_Prompt_: Rewrite the records from the line containing "Screen dimensions: 1125x2436" through the end of the records, replacing "dimensions" with "size" and leaving everything else the same. Give only those lines, and leave the pictures out.

_Entries_:
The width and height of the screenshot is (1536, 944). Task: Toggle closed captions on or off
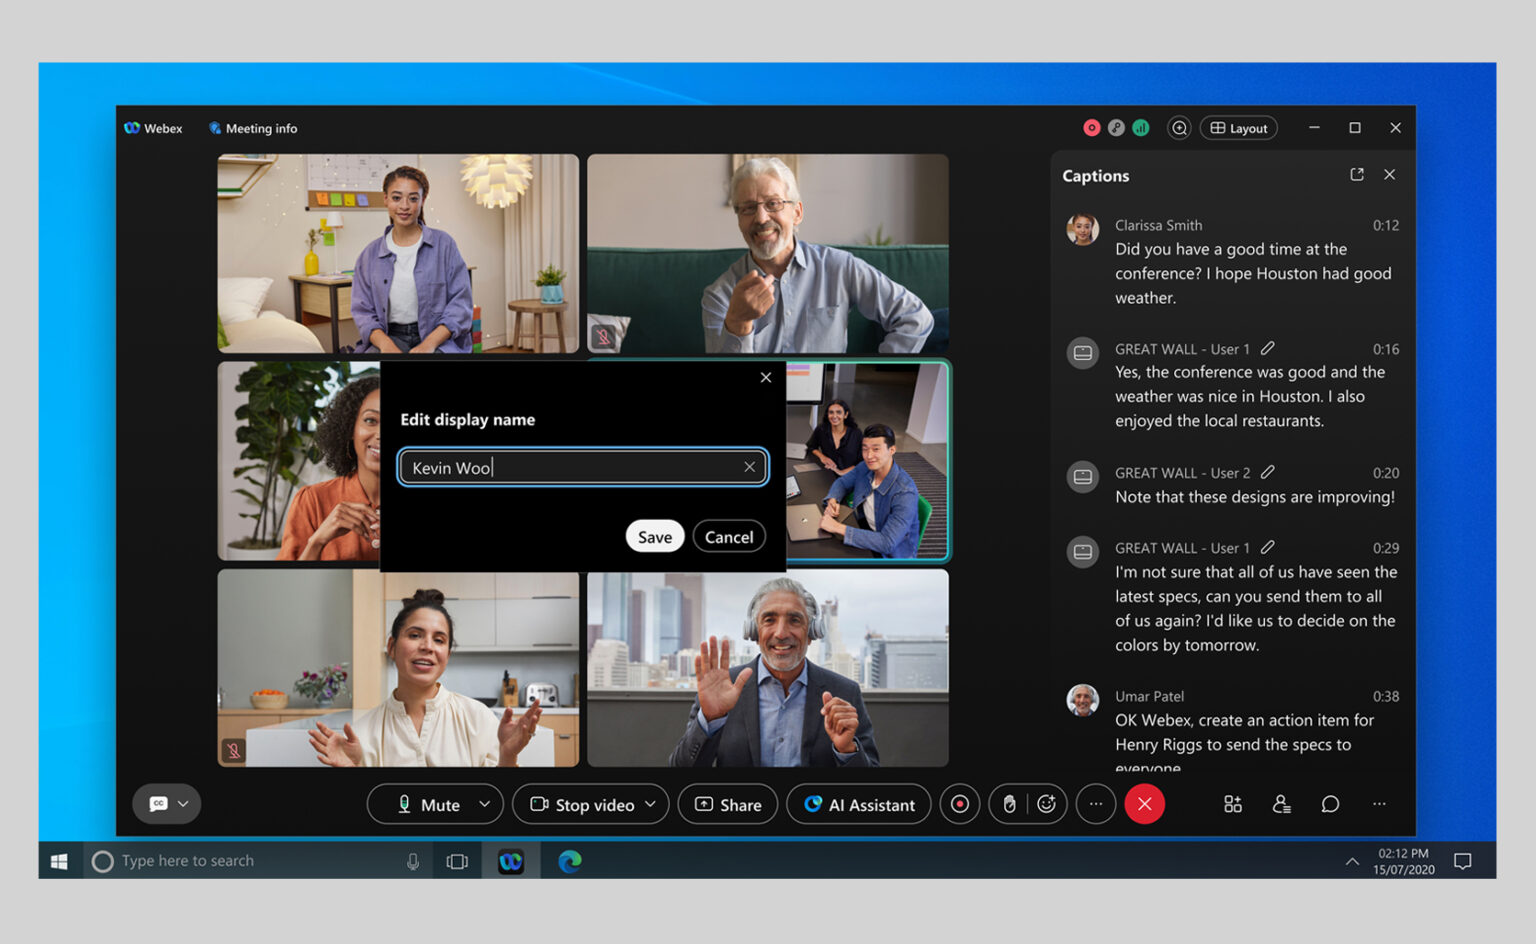click(x=156, y=803)
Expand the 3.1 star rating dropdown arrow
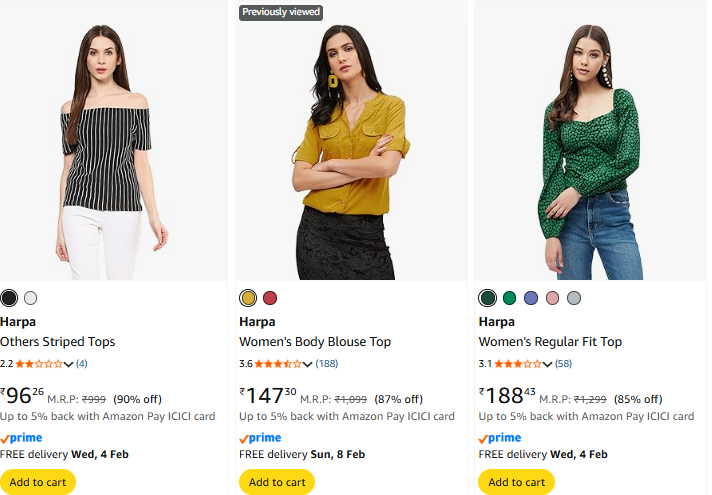The height and width of the screenshot is (495, 712). coord(544,364)
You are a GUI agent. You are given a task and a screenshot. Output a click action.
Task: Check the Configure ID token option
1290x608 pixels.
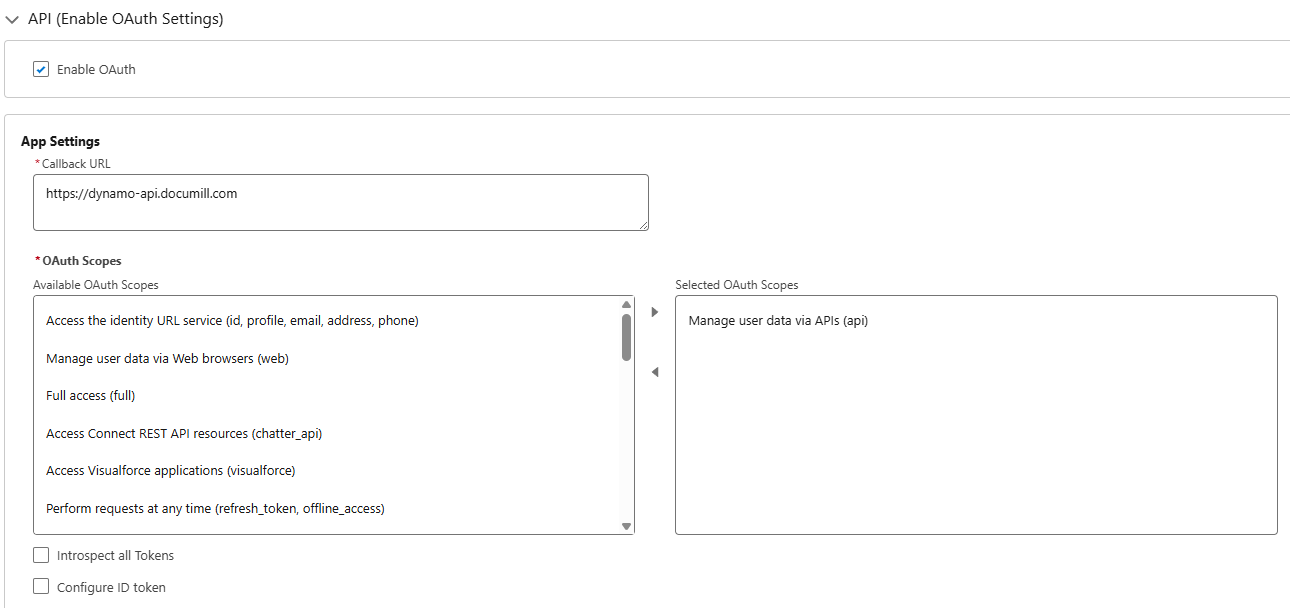tap(41, 587)
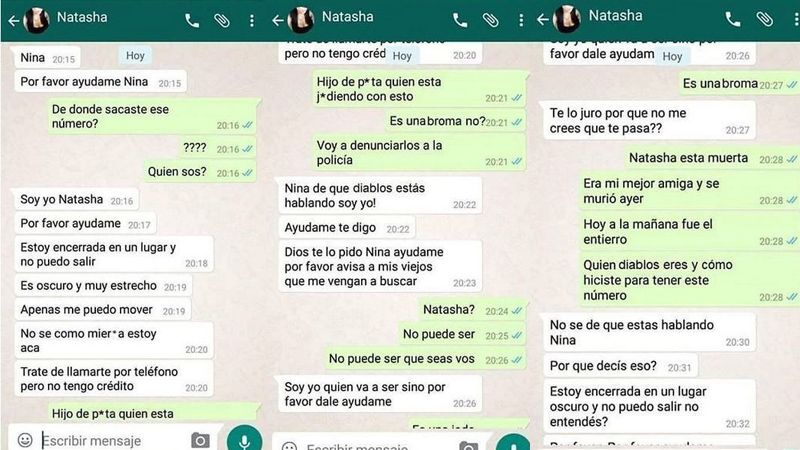Open the three-dot menu in the middle chat
The image size is (800, 450).
(520, 20)
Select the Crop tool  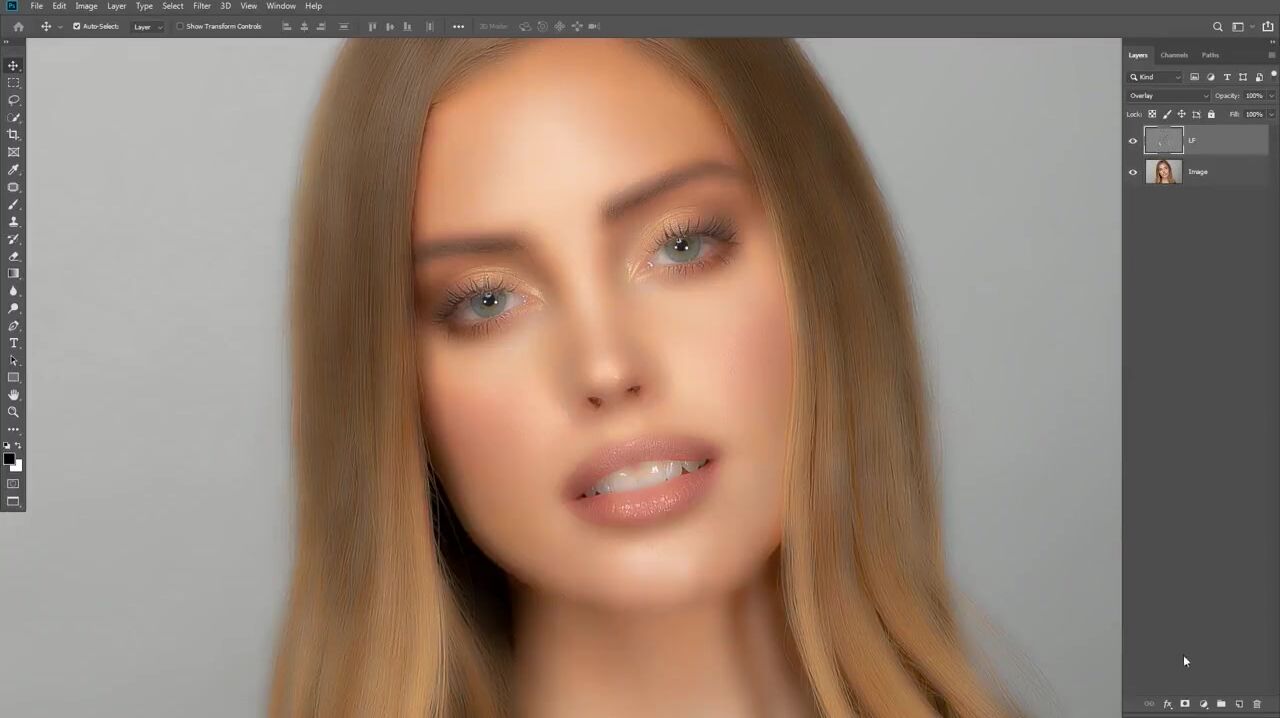(14, 135)
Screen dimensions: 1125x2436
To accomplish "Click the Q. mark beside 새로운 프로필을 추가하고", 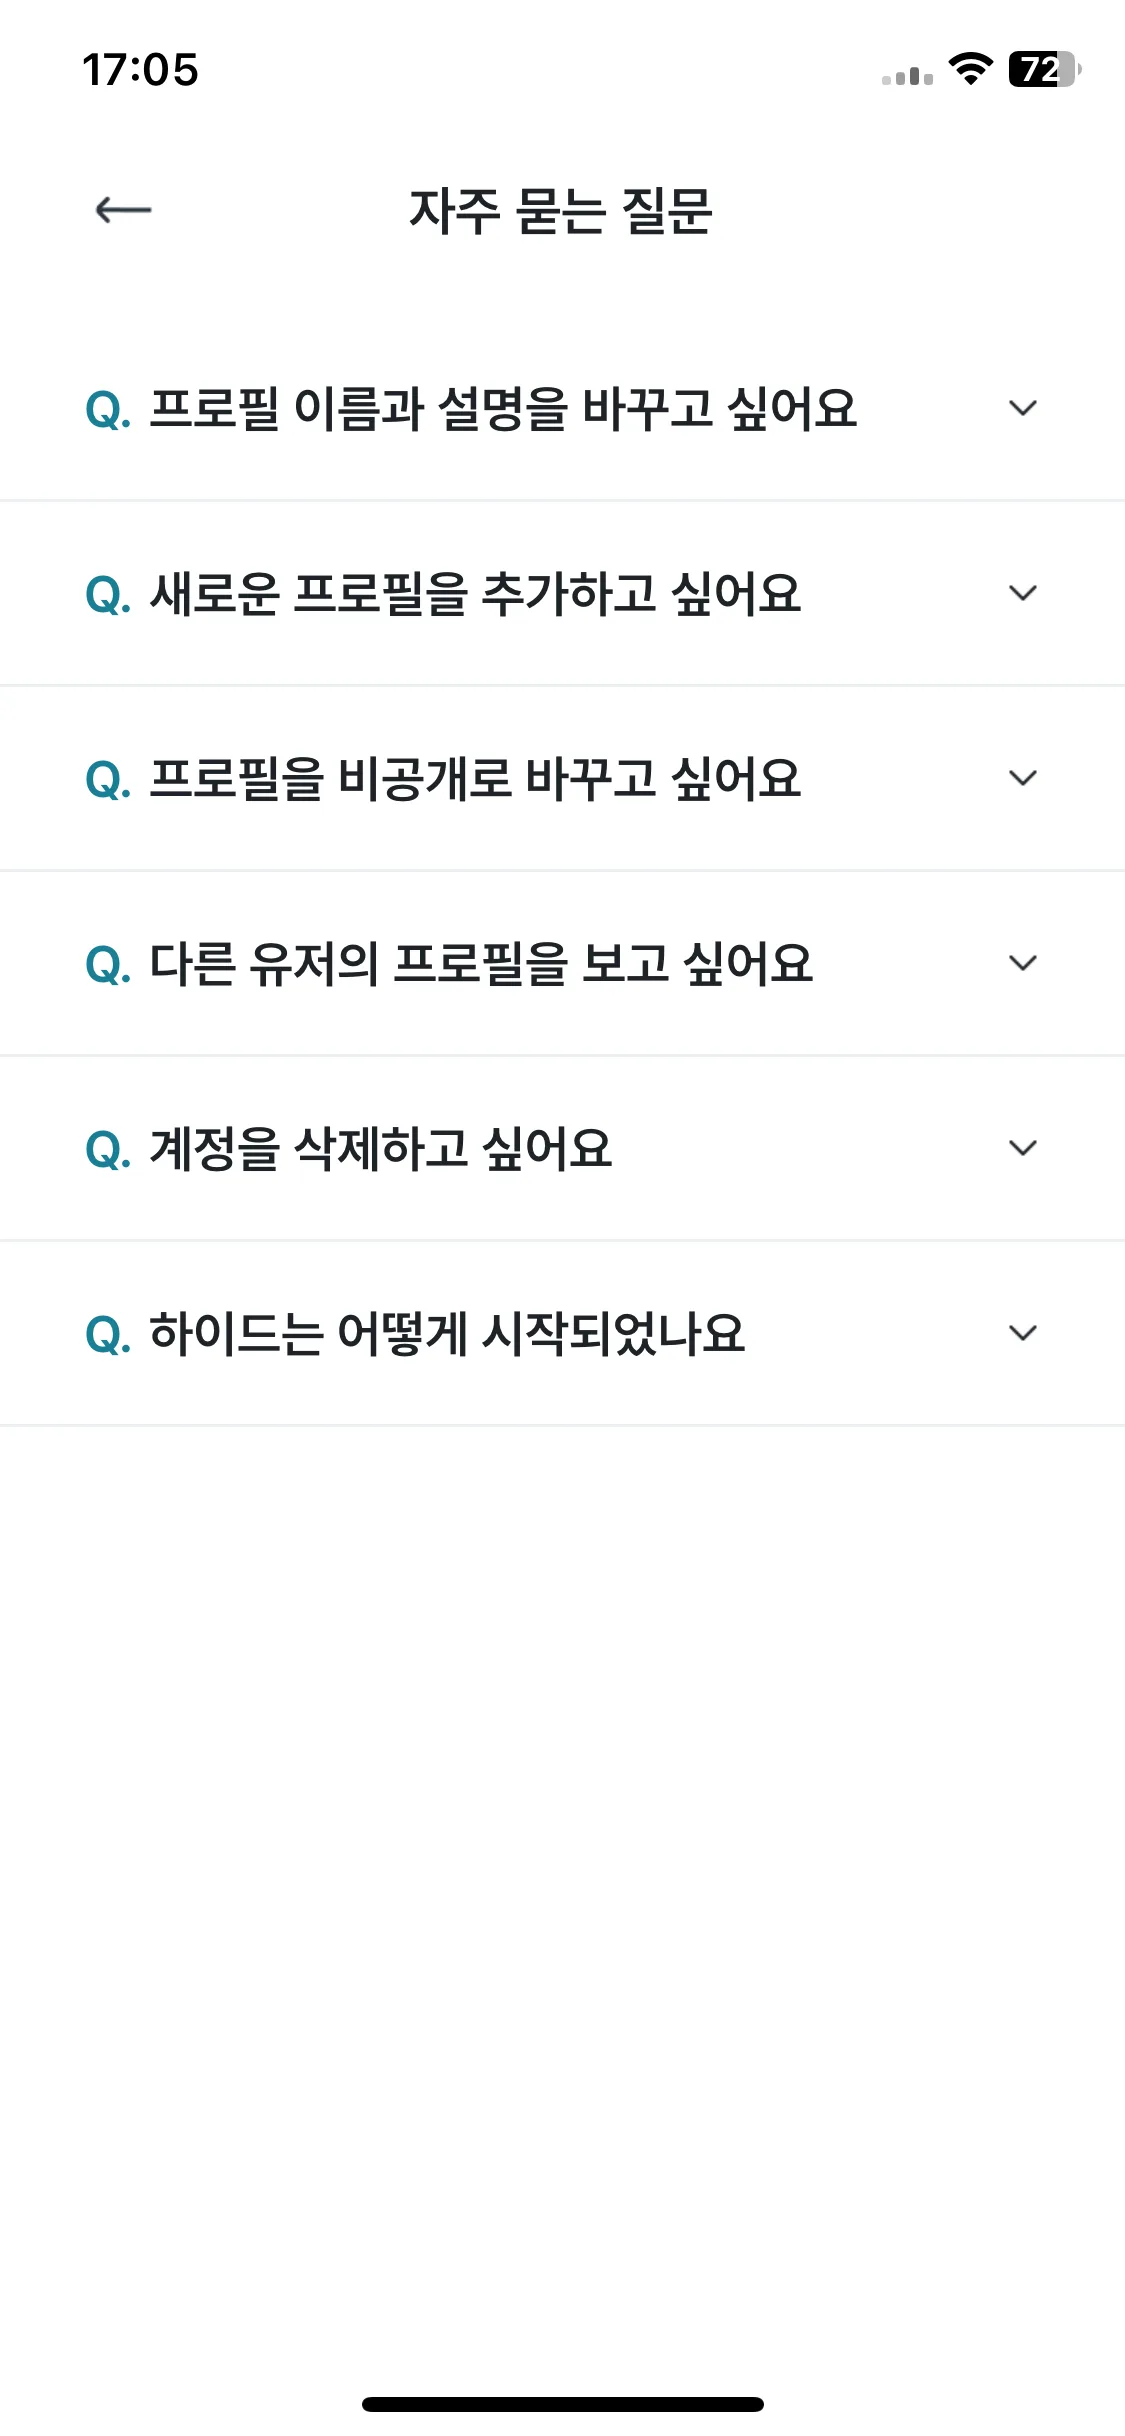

_Exercise result_:
Screen size: 1125x2436
To accomplish "Click the Q. mark beside 새로운 프로필을 추가하고", 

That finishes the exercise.